**WHAT TO PRODUCE:**
Provide an exact repetition of every entry, with no word altered.

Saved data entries
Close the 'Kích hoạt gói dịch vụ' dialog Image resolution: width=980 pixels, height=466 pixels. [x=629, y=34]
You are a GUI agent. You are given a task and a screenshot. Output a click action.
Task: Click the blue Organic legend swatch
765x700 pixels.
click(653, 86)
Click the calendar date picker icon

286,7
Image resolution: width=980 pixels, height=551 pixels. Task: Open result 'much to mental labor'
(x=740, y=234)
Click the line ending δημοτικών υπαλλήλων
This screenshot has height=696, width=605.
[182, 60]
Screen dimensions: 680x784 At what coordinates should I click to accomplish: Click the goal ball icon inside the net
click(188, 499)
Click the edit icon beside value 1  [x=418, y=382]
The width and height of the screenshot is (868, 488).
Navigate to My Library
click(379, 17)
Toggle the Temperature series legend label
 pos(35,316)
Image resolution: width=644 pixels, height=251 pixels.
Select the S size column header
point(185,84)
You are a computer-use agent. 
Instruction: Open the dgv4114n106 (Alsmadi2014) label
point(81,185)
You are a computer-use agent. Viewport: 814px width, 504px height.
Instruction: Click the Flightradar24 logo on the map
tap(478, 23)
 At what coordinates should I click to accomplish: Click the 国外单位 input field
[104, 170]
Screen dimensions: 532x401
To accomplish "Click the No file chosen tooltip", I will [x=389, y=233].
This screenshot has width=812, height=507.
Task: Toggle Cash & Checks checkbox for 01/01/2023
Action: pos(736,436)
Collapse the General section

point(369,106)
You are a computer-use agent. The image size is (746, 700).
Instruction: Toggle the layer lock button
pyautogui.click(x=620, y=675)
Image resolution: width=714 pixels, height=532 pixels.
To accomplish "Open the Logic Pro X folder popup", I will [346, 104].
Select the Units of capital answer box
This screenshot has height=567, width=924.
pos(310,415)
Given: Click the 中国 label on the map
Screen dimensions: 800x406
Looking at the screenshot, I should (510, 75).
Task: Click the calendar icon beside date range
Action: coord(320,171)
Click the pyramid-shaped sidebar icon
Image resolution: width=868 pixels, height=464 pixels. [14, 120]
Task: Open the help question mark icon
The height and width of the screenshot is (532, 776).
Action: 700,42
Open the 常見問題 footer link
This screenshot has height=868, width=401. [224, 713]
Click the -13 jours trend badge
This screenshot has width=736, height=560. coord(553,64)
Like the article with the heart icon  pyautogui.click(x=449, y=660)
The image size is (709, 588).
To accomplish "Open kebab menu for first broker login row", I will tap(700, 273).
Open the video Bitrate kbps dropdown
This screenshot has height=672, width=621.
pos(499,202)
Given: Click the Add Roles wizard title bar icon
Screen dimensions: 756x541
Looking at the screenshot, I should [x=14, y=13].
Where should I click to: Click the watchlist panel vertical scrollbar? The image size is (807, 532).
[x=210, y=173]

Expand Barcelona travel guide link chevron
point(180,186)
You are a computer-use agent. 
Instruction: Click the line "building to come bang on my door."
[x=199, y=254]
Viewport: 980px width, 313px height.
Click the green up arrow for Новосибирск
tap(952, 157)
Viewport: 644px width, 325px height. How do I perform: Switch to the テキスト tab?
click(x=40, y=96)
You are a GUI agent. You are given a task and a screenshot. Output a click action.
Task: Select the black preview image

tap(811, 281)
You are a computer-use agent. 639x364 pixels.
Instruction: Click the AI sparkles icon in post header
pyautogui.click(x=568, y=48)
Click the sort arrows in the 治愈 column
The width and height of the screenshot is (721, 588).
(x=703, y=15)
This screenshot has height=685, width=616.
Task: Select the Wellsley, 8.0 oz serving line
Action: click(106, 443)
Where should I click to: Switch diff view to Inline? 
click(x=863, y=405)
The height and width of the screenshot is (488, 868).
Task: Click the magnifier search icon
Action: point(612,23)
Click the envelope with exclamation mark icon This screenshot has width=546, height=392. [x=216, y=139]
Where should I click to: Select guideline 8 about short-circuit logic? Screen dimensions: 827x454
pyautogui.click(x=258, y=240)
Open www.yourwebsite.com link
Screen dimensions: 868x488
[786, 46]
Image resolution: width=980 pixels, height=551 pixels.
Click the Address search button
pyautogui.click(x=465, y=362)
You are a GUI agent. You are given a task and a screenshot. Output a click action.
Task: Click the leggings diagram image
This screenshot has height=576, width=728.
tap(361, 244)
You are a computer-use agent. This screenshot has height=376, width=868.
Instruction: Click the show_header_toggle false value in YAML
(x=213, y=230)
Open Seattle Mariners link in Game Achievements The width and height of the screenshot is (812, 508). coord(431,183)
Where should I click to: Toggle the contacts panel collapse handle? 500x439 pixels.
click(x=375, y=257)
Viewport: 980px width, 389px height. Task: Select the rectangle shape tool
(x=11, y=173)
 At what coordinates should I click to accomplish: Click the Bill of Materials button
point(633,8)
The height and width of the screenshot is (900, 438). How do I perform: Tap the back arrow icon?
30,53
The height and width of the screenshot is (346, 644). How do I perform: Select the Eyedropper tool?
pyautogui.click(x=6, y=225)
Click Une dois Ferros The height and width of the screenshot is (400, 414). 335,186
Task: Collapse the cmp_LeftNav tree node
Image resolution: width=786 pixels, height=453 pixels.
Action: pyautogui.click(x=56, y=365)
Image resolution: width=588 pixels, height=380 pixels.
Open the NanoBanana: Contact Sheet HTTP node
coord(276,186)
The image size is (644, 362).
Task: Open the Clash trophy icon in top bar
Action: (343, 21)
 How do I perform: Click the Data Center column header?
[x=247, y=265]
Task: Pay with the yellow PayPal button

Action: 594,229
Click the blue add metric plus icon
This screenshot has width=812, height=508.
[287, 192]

**EXPECTED ANSWER:**
Close the 'Kích hoạt gói dịch vụ' dialog Image resolution: width=980 pixels, height=466 pixels. [x=629, y=34]
You are a GUI agent. You are given a task and a screenshot. Output a click action.
Task: Click the blue Organic legend swatch
765x700 pixels.
click(653, 86)
Click the calendar date picker icon

286,7
Image resolution: width=980 pixels, height=551 pixels. Task: Open result 'much to mental labor'
(x=740, y=234)
Click the line ending δημοτικών υπαλλήλων
This screenshot has height=696, width=605.
[182, 60]
Screen dimensions: 680x784 At what coordinates should I click to accomplish: Click the goal ball icon inside the net
click(188, 499)
Click the edit icon beside value 1  [x=418, y=382]
The width and height of the screenshot is (868, 488).
Navigate to My Library
click(379, 17)
Toggle the Temperature series legend label
 pos(35,316)
Image resolution: width=644 pixels, height=251 pixels.
Select the S size column header
point(185,84)
You are a computer-use agent. 
Instruction: Open the dgv4114n106 (Alsmadi2014) label
point(81,185)
You are a computer-use agent. Viewport: 814px width, 504px height.
Instruction: Click the Flightradar24 logo on the map
tap(478, 23)
 At what coordinates should I click to accomplish: Click the 国外单位 input field
[104, 170]
Screen dimensions: 532x401
To accomplish "Click the No file chosen tooltip", I will [x=389, y=233].
This screenshot has width=812, height=507.
Task: Toggle Cash & Checks checkbox for 01/01/2023
Action: pos(736,436)
Collapse the General section

point(369,106)
You are a computer-use agent. The image size is (746, 700).
Instruction: Toggle the layer lock button
pyautogui.click(x=620, y=675)
Image resolution: width=714 pixels, height=532 pixels.
To accomplish "Open the Logic Pro X folder popup", I will [346, 104].
Select the Units of capital answer box
This screenshot has height=567, width=924.
pos(310,415)
Given: Click the 中国 label on the map
Screen dimensions: 800x406
Looking at the screenshot, I should (510, 75).
Task: Click the calendar icon beside date range
Action: coord(320,171)
Click the pyramid-shaped sidebar icon
Image resolution: width=868 pixels, height=464 pixels. [14, 120]
Task: Open the help question mark icon
The height and width of the screenshot is (532, 776).
Action: 700,42
Open the 常見問題 footer link
This screenshot has height=868, width=401. [224, 713]
Click the -13 jours trend badge
This screenshot has width=736, height=560. coord(553,64)
Like the article with the heart icon  pyautogui.click(x=449, y=660)
The image size is (709, 588).
To accomplish "Open kebab menu for first broker login row", I will tap(700, 273).
Open the video Bitrate kbps dropdown
This screenshot has height=672, width=621.
pos(499,202)
Given: Click the Add Roles wizard title bar icon
Screen dimensions: 756x541
Looking at the screenshot, I should [x=14, y=13].
Where should I click to: Click the watchlist panel vertical scrollbar? The image size is (807, 532).
[x=210, y=173]

Expand Barcelona travel guide link chevron
point(180,186)
You are a computer-use agent. 
Instruction: Click the line "building to come bang on my door."
[x=199, y=254]
Viewport: 980px width, 313px height.
Click the green up arrow for Новосибирск
tap(952, 157)
Viewport: 644px width, 325px height. How do I perform: Switch to the テキスト tab?
click(x=40, y=96)
You are a GUI agent. You are given a task and a screenshot. Output a click action.
Task: Select the black preview image

tap(811, 281)
You are a computer-use agent. 639x364 pixels.
Instruction: Click the AI sparkles icon in post header
pyautogui.click(x=568, y=48)
Click the sort arrows in the 治愈 column
The width and height of the screenshot is (721, 588).
(x=703, y=15)
This screenshot has height=685, width=616.
Task: Select the Wellsley, 8.0 oz serving line
Action: click(106, 443)
Where should I click to: Switch diff view to Inline? 
click(x=863, y=405)
The height and width of the screenshot is (488, 868).
Task: Click the magnifier search icon
Action: point(612,23)
Click the envelope with exclamation mark icon This screenshot has width=546, height=392. [x=216, y=139]
Where should I click to: Select guideline 8 about short-circuit logic? Screen dimensions: 827x454
pyautogui.click(x=258, y=240)
Open www.yourwebsite.com link
Screen dimensions: 868x488
[786, 46]
Image resolution: width=980 pixels, height=551 pixels.
Click the Address search button
pyautogui.click(x=465, y=362)
You are a GUI agent. You are given a task and a screenshot. Output a click action.
Task: Click the leggings diagram image
This screenshot has height=576, width=728.
tap(361, 244)
You are a computer-use agent. This screenshot has height=376, width=868.
Instruction: Click the show_header_toggle false value in YAML
(x=213, y=230)
Open Seattle Mariners link in Game Achievements The width and height of the screenshot is (812, 508). coord(431,183)
Where should I click to: Toggle the contacts panel collapse handle? 500x439 pixels.
click(x=375, y=257)
Viewport: 980px width, 389px height. Task: Select the rectangle shape tool
(x=11, y=173)
 At what coordinates should I click to accomplish: Click the Bill of Materials button
point(633,8)
The height and width of the screenshot is (900, 438). How do I perform: Tap the back arrow icon?
30,53
The height and width of the screenshot is (346, 644). How do I perform: Select the Eyedropper tool?
pyautogui.click(x=6, y=225)
Click Une dois Ferros The height and width of the screenshot is (400, 414). 335,186
Task: Collapse the cmp_LeftNav tree node
Image resolution: width=786 pixels, height=453 pixels.
Action: pyautogui.click(x=56, y=365)
Image resolution: width=588 pixels, height=380 pixels.
Open the NanoBanana: Contact Sheet HTTP node
coord(276,186)
The image size is (644, 362).
Task: Open the Clash trophy icon in top bar
Action: (343, 21)
 How do I perform: Click the Data Center column header?
[x=247, y=265]
Task: Pay with the yellow PayPal button

Action: 594,229
Click the blue add metric plus icon
This screenshot has width=812, height=508.
[287, 192]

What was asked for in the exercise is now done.